Begin PROVIDED TEXT

Doctor Strange takes refuge in a new Sanctum Sanctorum located underground beneath Trinity Church, and creates an aura there using aetheric energy that stops the progression of Salomé's Dance. Searching for a cure, Doctor Strange sends Strange out to procure objects of power, including the Oculus Oroboros from Romania, the Song of the Blood Opal of the Whole Moon Hawk from Australia, and the Coral Crab from Atlantis.

While all of this is happening, the second Stranger appears on the streets of New York, takes the name Vincent Stevens and quickly makes a name for himself as a psychiatric consultant and the owner of the office tower the Tempo.

Stevens' high profile and close appearance to his creator attracts the attention of Salomé who sends two of her followers to kidnap him. These two individuals are Wong (Doctor Strange's servant who currently serves Salomé) and Xaos—Wong's deceased former love resurrected as an undead skeleton. Stevens is rescued from Salomé's lair by Strange and in the process both discover their true nature. They also discover the fact that their bodies are unstable and deteriorating and that the only way to survive is to merge into one being—something Stevens decides he doesn't want to do.

While Doctor Strange's creations are deciding what to do next, his former love Clea arrives in New York seeking him. She quickly finds his new Sanctum Sactorum and request his aid against her uncle Dormammu, who is once again the ruler of her native Dark Dimension. Doctor Strange explains why he can't currently help, but promises to send aid in any way he can.

Now knowing his full situation, Stevens begins to search for a way to escape his fate. Locating a collector of arcane artifacts named Mr. Azopardi, Stevens begins to subtly press him to allow Stevens access to the Levant Rubric, an ancient book containing spells Stevens believes will save him without having to merge with Strange. Mr. Azopardi turns out to be a person of great paranoia, who suspects Stevens of being a demon who wants to steal his soul. Mr. Azopardi lures Stevens into a trap and attempts to kill him. His life is saved only when Strange arrives and kills Azopardi. In the process, the Levant Rubric is destroyed and an enraged Stevens totally rejects Strange.

Having been rejected by Stevens, Strange begins to seek another individual to merge with to save his existence. After failing to convince the X-Men's Polaris, he next contacts Rick Jones. Seeking revenge, Stevens possesses the Hulk and uses him in an effort to destroy Strange. This effort fails and Stevens finally agrees to the merger.

End PROVIDED TEXT

■ SET EXERCISE A ■
Write out the records word for word, starting at the line containing "Given: Select 渐变纹理 from search results" and ending at the last line of the records. Omit the pictures.

Begin ROWS

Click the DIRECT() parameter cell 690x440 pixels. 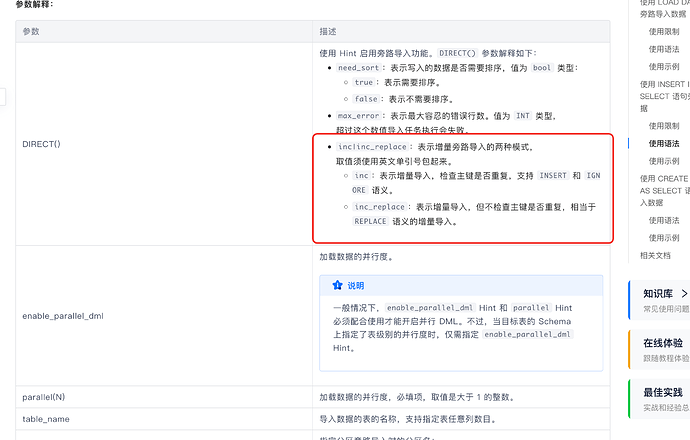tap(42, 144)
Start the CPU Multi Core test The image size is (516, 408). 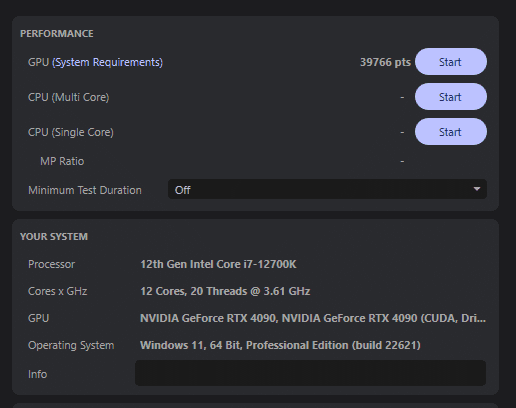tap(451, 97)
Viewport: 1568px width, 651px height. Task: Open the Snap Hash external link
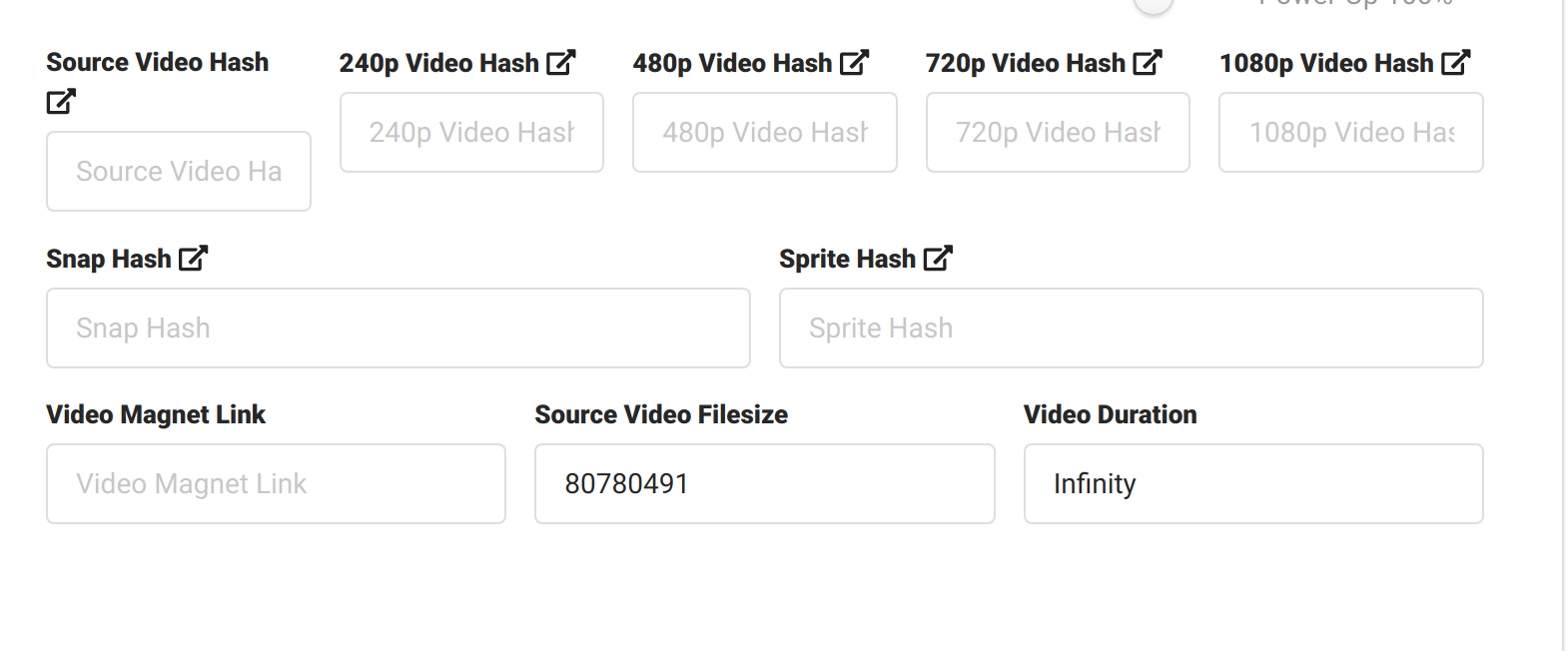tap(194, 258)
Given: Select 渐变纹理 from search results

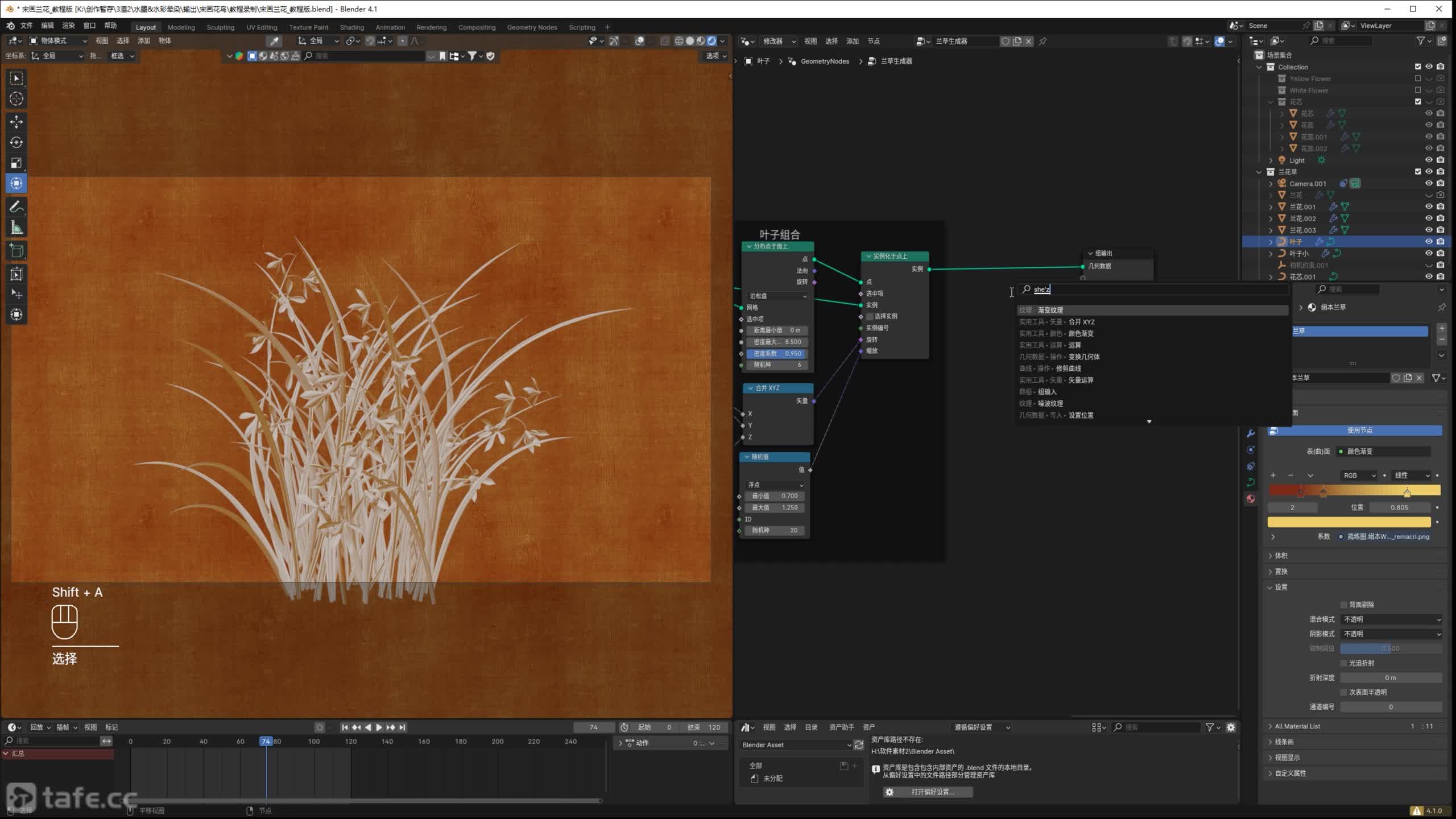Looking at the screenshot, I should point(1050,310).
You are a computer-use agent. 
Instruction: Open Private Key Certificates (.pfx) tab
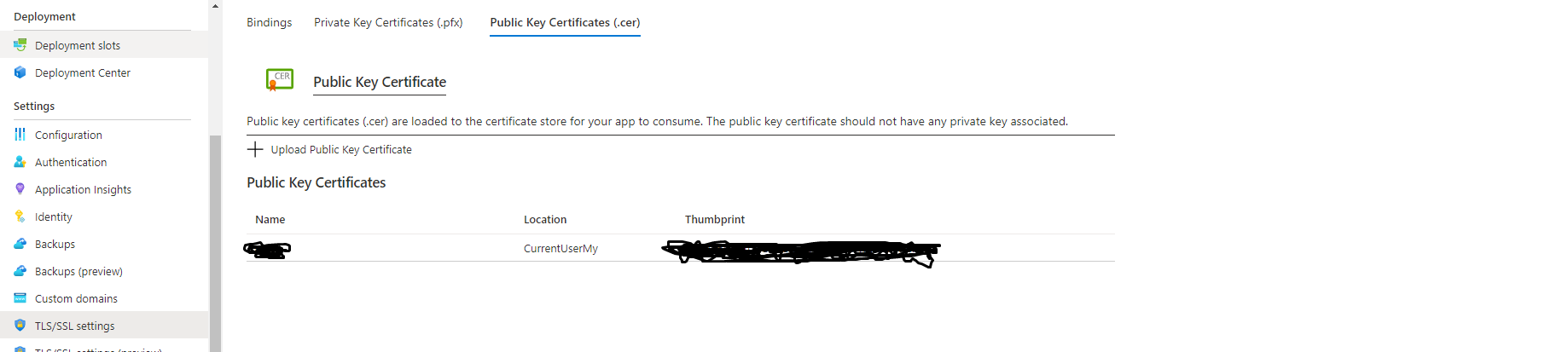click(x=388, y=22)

End ROWS

■ SET EXERCISE B ■
Reproduce the passage about Doctor Strange word for word, starting at "While Doctor Strange's" and ending at "way he can.".

■ OUTPUT A ■
Given: Select 渐变纹理 from search results

Looking at the screenshot, I should point(1050,310).
You are a computer-use agent. 
Instruction: Open Private Key Certificates (.pfx) tab
click(x=388, y=22)

■ OUTPUT B ■
While Doctor Strange's creations are deciding what to do next, his former love Clea arrives in New York seeking him. She quickly finds his new Sanctum Sactorum and request his aid against her uncle Dormammu, who is once again the ruler of her native Dark Dimension. Doctor Strange explains why he can't currently help, but promises to send aid in any way he can.